お寺を出て道路に立ち、右を向くと、まっすぐに東京スカイツリーが見えた。僕が子どもの時にはそれはなかったのだけれど、今ではすっかりその風景になじんでいて、あたかもそれがずっと前からいるかのように建っているのがとても不思議だった。
僕はそのまま上野駅に向かい、構内にある中華料理屋さんでお昼ご飯を取った。平日と言うこと、まだお昼には少し時間があったこともあり空いていて、明太子と高菜の入ったチャーハンを食べた。店内は思ったよりも広く、奥の方には一組の客がいて、1人客も何人かいたが、少しずつ客が増えると、店内でたばこを吸う人が出始めて、そのにおいが気持ちが悪かったので、急いでチャーハンを食べ終えると、支払い、お店を出た。そして、電車に乗って家に帰った。

一番上の伯母は結婚相手でもある伯父と会社を営んでいて、文具を作っている。やはり母たちの精神的な支柱であることを示すように、僕が結婚したとき、一番多くの祝儀をくれたのもその伯母だった。
伯母にとって母はきょうだいではあるけれど、娘のような存在なのかも知れない。その妹がようやく結婚し、子どもを産んだ。今の、特に都市部では珍しくない年齢で母は結婚し、37歳で僕を産んだ。

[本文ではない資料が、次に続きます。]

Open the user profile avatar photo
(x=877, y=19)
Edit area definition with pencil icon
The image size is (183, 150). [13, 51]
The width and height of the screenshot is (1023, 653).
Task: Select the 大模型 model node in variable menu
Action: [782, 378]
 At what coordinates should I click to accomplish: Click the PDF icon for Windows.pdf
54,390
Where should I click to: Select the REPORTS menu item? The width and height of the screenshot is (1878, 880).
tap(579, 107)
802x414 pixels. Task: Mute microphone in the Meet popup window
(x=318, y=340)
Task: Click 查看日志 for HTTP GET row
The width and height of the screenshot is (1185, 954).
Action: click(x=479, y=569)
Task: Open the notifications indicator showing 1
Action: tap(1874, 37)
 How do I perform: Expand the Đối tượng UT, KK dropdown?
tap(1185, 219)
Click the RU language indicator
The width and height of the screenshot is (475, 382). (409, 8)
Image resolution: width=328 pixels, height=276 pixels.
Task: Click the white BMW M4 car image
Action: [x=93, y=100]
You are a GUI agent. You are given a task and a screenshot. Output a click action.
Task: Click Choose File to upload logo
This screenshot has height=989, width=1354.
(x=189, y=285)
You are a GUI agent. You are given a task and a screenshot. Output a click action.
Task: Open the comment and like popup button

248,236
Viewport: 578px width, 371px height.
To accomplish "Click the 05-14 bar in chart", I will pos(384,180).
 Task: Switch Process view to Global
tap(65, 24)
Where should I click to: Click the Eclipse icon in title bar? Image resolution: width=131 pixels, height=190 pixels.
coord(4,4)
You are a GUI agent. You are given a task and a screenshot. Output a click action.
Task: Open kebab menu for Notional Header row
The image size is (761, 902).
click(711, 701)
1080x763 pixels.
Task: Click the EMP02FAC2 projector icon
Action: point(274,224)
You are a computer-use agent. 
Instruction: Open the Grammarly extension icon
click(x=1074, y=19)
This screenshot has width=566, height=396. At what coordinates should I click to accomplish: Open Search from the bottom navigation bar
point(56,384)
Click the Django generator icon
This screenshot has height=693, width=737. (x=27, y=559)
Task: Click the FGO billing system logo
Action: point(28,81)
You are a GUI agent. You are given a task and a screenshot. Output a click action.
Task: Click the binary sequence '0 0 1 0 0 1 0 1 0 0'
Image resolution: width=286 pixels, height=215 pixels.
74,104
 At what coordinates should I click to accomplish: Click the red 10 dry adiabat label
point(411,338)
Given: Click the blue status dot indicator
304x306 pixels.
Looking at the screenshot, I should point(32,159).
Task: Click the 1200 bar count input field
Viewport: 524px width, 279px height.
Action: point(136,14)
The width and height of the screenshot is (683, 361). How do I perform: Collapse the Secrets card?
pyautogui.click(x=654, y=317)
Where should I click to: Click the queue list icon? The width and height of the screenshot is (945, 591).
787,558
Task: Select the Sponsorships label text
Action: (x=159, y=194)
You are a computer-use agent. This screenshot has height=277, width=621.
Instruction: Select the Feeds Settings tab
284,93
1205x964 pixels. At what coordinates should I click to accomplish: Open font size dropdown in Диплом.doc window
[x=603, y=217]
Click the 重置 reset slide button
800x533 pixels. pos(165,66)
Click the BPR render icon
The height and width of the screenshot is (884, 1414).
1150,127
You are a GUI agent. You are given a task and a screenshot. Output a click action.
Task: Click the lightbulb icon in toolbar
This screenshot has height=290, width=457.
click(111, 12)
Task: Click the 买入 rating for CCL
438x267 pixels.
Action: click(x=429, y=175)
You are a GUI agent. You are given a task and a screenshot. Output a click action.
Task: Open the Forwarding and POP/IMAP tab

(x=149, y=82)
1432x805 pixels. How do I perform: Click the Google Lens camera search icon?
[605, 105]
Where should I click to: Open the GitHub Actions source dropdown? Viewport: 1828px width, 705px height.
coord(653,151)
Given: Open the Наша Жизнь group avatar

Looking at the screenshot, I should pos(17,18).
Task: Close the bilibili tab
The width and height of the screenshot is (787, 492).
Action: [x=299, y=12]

そうして生まれてきた僕は、伯母にとって甥というよりも孫に近い存在に近かったのかも知れない。伯母の子どもたち――僕からするといとこ甥、いとこ姪と言うらしい――は母に年齢が近かったし、数人の孫たちは僕よりも年齢が上で、僕が小学生の時には一番上の伯母の孫は高校生になっていた。

伯母は伯母の子どもであるいとこたちも僕をかわいがってくれた。伯母にとっては一番下の妹の子どもであり、いとこたちにとっても一番下のいとこだった。伯母の家に行くたび、あるいは、母の実家に行き会うと、ひろちゃん、また大きくなったわねぇ、と毎回のように嬉しそうにしてくれ、小学生の時には、僕の実家に来たとき、ほんの少し帰り道を案内しただけで、お小遣いまでくれた。そんなことでお小遣いをもらうなんて、そのお金をどうしたら良いのか分からなかったので、家に戻ると母に「お金をもらってしまった」と言い、もらって良いのよ、と言われたので、とりあえず貯金箱に入れた。